• [TEXT SHOWN]
◇ ◇ ◇ ◇ ◇ ◇ ◇
But beyond the fix there is still poverty in a country of wealth. Since I am writing this in the US I am referring to problems here which are, if compared to other countries in 'real' poverty, perhaps not as bad as those other poverty profiles.

But here is the deal that is happening to many right here in my building in Portland, Oregon. I live in a mixed income building owned by HUD, managed by CM (their management company) and regulated by Housing Authority of Portland (HAP) who now call themselves 'Home Forward'. We who are Sec. 8 participants are being priced out of our homes.

Here is how this works---HUD gets monies to buy and build buildings that will give a rent break through Sec. 8 and title 42 for low income folks---they get a tax credit and hire a management company to manage their buildings. HF (HAP) works to administer all the particulars for HUD. Some low income are rent adjusted, some are even given free housing through other organizations that are paying the rent, etc. And they are portfolio managers too which means they are hired to get the most rent out of each unit possible. That is business. In the US it is the best of capitalism---

The property managers rate and value my apartments worth as, in the beginning, $700 plus which has gone up to $931 as of this writing. Sec. 8 rent adjust the increase so I can live here, in dignity, in a nice one bedroom apartment, in a good part of the community (downtown). Six months ago my rent went up by $50 with another increase of $50 a few days ago. I live on a very fixed income of $9,000 a YEAR! My rent increases are suppose to reflect around 30% of my income. It does not reflect this at all and when I called Sec. 8 they informed me they were going to have a hard time adjusting their portion of the rent so I will be absorbing more and more of the rent. We are hitting a brick wall here. I am being priced out of my now very expensive apartment. That's business and it is real poverty.

But here is the poverty part---and the sad part---I am a 72 year old well educated, articulate, dignified woman with MS (Multiple Sclerosis) who has and does still contribute much to the community through volunteerism---who is on a fixed income---who had some security with the grace of rent adjustment, food help, etc.---who is now facing being forced out of my home. It is real estate portfolio business. It is insidious. People will be on the streets soon. I hope it will not be me.
◇ ◇ ◇ ◇ ◇ ◇ ◇
• [INFORMATION SUPPLIED]
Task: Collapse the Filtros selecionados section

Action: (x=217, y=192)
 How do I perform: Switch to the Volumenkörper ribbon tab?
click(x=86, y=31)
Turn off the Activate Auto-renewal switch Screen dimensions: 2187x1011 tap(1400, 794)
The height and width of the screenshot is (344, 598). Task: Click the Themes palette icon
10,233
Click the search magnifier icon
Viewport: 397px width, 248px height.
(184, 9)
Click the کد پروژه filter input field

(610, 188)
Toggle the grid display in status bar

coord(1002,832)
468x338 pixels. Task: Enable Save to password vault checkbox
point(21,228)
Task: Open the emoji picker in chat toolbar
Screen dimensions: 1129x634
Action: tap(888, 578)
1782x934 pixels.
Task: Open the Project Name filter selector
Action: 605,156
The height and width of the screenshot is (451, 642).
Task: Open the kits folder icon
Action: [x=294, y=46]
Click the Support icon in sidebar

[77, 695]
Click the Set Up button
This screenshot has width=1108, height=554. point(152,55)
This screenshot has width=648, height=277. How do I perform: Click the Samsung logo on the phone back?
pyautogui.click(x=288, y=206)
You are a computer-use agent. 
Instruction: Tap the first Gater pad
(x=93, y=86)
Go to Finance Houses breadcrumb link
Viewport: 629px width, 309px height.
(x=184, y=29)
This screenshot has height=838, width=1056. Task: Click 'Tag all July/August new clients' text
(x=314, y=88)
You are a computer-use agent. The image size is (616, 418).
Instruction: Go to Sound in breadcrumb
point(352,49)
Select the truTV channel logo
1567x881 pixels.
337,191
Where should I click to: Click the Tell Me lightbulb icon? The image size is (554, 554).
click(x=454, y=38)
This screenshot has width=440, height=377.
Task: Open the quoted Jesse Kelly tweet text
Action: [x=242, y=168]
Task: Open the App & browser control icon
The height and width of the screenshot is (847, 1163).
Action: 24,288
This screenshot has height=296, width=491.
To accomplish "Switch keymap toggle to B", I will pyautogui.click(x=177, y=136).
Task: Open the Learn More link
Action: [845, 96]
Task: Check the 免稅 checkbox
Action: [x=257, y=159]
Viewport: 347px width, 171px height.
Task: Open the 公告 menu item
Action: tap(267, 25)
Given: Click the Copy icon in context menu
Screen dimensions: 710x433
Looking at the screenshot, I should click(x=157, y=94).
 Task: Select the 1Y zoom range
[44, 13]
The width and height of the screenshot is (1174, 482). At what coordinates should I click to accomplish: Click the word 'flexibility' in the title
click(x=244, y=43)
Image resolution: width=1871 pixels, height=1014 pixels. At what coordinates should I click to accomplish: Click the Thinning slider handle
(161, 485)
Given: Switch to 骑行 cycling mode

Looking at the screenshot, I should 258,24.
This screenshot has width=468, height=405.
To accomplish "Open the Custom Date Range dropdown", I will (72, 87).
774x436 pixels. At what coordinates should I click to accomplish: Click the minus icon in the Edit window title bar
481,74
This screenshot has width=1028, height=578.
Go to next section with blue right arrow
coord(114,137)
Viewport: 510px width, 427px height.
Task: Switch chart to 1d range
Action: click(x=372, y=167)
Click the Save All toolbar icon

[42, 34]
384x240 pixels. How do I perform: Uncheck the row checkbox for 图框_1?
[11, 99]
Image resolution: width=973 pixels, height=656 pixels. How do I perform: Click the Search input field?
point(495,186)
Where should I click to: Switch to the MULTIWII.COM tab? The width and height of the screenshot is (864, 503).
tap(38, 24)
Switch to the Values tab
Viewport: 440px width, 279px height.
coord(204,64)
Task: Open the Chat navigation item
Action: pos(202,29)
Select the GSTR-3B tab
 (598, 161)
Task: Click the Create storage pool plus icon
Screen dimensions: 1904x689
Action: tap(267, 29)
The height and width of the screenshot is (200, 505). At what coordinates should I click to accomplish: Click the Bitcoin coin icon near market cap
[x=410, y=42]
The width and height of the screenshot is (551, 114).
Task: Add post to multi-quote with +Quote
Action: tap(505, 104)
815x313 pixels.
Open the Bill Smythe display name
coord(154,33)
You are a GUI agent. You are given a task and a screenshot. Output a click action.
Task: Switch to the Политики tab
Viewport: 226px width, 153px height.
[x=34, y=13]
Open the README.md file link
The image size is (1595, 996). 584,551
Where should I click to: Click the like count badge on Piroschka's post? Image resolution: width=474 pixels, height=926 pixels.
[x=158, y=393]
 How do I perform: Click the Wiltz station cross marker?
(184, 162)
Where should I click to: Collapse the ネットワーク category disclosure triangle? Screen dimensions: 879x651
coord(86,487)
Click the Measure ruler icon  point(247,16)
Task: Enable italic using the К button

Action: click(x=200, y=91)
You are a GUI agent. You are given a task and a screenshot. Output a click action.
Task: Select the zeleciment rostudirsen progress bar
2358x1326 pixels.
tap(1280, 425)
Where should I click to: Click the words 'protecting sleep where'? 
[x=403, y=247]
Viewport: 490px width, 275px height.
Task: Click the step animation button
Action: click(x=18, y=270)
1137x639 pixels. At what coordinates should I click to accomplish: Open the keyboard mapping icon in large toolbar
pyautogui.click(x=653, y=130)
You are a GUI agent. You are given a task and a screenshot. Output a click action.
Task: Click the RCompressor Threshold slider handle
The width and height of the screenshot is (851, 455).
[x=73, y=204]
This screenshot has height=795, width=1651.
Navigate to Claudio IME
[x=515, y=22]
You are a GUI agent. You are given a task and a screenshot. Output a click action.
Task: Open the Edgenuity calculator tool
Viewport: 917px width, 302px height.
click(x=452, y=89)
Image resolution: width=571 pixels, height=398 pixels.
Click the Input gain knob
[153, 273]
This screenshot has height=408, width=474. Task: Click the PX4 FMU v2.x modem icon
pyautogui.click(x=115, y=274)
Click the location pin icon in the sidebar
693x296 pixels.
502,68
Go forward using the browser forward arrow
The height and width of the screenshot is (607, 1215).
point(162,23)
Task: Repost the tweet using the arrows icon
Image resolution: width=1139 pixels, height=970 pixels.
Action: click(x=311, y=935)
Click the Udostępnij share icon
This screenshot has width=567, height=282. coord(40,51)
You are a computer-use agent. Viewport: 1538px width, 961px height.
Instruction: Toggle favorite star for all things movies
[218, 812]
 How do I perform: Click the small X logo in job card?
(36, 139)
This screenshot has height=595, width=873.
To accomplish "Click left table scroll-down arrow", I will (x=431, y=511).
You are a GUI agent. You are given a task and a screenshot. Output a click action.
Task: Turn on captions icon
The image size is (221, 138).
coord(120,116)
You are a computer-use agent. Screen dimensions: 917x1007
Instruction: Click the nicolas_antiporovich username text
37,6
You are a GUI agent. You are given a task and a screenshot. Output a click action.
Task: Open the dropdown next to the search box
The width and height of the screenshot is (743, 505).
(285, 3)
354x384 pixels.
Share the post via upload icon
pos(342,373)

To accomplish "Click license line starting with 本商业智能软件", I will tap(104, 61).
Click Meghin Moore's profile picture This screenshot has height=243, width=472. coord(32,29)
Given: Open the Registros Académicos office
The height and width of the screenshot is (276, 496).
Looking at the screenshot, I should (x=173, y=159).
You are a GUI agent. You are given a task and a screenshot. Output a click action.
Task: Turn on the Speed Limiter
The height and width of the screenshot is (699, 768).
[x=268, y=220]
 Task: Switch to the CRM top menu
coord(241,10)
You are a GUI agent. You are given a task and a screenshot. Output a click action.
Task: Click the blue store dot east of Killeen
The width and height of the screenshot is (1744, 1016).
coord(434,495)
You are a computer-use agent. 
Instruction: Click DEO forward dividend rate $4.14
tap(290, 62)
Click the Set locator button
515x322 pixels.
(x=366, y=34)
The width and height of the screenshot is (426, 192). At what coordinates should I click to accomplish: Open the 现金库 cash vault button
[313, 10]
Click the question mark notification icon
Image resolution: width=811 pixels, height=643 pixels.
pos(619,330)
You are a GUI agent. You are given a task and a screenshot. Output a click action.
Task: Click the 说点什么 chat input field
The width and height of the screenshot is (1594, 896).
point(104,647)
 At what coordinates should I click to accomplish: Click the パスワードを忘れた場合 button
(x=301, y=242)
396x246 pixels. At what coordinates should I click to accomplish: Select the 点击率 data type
◇ ◇ ◇ ◇ ◇ ◇ ◇
• [CHALLENGES]
(a) In the Portland housing text, what name does the Housing Authority of Portland now go by?
(b) Carry on the Portland housing text after its final sentence.

• [RESULTS]
(a) Home Forward

(b)
The sad part is this---I am grateful for the help I get from anywhere help comes from and even with this latest hit, I have to say, I am grateful that I pay $350 for a $900+ apartment. But because my income did not come up and Sec. 8 can't help me beyond their income I can't afford this place. I am appropriately fearful for my future and where I am going to go next---where my next home is going to be---how long I will be on wait list up to 10 years long---how I can afford the stress---and how long we all in this poverty profile can tolerate the lack of humanism, compassion, injustice and application of how this situation is handled.

My question is---can't this business be fair, just, honorable and done with a human being in mind as opposed to sheer profit? See, when I am swept from this apartment they will get up to $1,200. It seems money is more important than people---and that is why we have so much poverty in this country. So---my observation, my experience and the experience of all the one and two bedroom apartments in this building who got a $100 rent raise is being implemented as we speak. There are many low income people facing the streets and that can be a set up for a fix. Yes poverty and addiction is linked. Please get that!

When you are strolling the streets for a walk on a cool summer night you may want to focus on that gal or guy or even a whole family on the street, drunk, dirty, angry, trashed, and thrown away. That person could have been your neighbor in that HUD building that is hell bent on making a profit on the backs of the poor. Happening every day, in every city, to many poverty stricken here in US. I suggest we do something about it.

Prayers and good vibs please for us all.